Abstract

Compared with either block or page-mapping Flash Translation Layer (FTL), hybrid-mapping FTL for flash Solid State Disks (SSDs), such as Fully Associative Section Translation (FAST), has relatively high space efficiency because of its smaller mapping table than the latter and higher flexibility than the former. As a result, hybrid-mapping FTL has become the most commonly used scheme in SSDs. But the hybrid-mapping FTL incurs a large number of costly full-merge operations. Thus, a critical challenge to hybrid-mapping FTL is how to reduce the cost of full-merge operations and improve partial merge operations and switch operations. In this article, we propose a novel FTL scheme, called Virtual Block-based Parallel FAST (VBP-FAST), that divides flash area into Virtual Blocks (VBlocks) and Physical Blocks (PBlocks) where VBlocks are used to fully exploit channel-level, die-level, and plane-level parallelism of flash.
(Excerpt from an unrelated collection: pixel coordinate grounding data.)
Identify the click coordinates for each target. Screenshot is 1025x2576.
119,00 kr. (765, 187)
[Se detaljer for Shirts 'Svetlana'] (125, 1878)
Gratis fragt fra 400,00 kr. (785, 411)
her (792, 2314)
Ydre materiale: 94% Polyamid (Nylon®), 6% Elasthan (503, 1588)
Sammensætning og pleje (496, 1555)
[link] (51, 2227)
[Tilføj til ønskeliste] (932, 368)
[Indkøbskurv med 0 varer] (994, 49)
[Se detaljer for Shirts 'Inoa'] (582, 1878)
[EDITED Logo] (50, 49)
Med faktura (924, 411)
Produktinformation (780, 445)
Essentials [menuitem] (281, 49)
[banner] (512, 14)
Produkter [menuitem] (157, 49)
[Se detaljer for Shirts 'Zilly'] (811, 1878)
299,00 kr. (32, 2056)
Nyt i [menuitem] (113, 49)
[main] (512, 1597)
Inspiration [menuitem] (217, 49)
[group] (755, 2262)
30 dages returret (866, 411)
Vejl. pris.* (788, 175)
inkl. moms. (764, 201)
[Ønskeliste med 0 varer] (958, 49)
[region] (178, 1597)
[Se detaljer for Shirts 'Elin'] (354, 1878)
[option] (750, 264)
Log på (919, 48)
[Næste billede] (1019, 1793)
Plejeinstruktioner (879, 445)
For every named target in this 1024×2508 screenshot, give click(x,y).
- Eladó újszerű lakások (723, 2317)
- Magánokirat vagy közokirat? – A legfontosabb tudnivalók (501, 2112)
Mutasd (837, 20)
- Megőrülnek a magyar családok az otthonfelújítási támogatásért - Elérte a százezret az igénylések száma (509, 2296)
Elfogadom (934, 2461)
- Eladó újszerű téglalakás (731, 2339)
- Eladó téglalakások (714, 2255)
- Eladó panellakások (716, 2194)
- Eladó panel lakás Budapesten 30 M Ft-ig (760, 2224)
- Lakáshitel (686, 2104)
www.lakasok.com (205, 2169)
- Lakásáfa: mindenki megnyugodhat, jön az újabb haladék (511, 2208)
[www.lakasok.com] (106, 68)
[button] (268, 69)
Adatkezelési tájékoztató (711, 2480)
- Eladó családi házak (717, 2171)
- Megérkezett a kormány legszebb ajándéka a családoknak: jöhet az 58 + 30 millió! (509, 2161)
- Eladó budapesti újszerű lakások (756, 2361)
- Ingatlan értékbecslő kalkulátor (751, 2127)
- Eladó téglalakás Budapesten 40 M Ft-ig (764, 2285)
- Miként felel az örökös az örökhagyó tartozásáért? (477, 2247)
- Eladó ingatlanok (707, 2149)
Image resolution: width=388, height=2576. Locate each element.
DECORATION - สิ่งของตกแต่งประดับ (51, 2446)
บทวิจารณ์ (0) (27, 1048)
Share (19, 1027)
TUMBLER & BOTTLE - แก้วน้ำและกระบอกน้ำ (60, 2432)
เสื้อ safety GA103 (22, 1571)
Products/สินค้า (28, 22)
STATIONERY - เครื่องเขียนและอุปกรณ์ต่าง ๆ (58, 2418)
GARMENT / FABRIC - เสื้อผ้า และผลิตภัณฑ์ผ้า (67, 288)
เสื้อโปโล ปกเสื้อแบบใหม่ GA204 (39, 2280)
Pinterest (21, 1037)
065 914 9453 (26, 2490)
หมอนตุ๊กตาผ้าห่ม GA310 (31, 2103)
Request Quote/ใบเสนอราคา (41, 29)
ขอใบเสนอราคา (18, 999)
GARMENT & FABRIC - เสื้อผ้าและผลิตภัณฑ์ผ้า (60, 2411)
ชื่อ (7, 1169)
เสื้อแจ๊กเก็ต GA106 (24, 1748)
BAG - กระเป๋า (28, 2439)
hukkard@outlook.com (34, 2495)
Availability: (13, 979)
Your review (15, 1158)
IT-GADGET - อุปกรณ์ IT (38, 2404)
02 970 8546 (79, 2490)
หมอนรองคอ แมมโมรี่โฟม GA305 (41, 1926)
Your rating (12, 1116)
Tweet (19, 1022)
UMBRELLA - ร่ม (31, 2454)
Leveraging these three levels of parallelism, the cost of full merge in VBP-FAST is significantly reduced from that of FAST. In the meantime, VBP-FAST uses PBlocks to retain the advantages of partial merge and switch operations. Our extensive trace-driven simulation results show that VBP-FAST speeds up FAST by a factor of 5.3--8.4 for random workloads and of 1.7 for sequential workloads with channel-level, die-level, and plane-level parallelism of 8, 2, and 2 (i.e., eight channels, two dies, and two planes).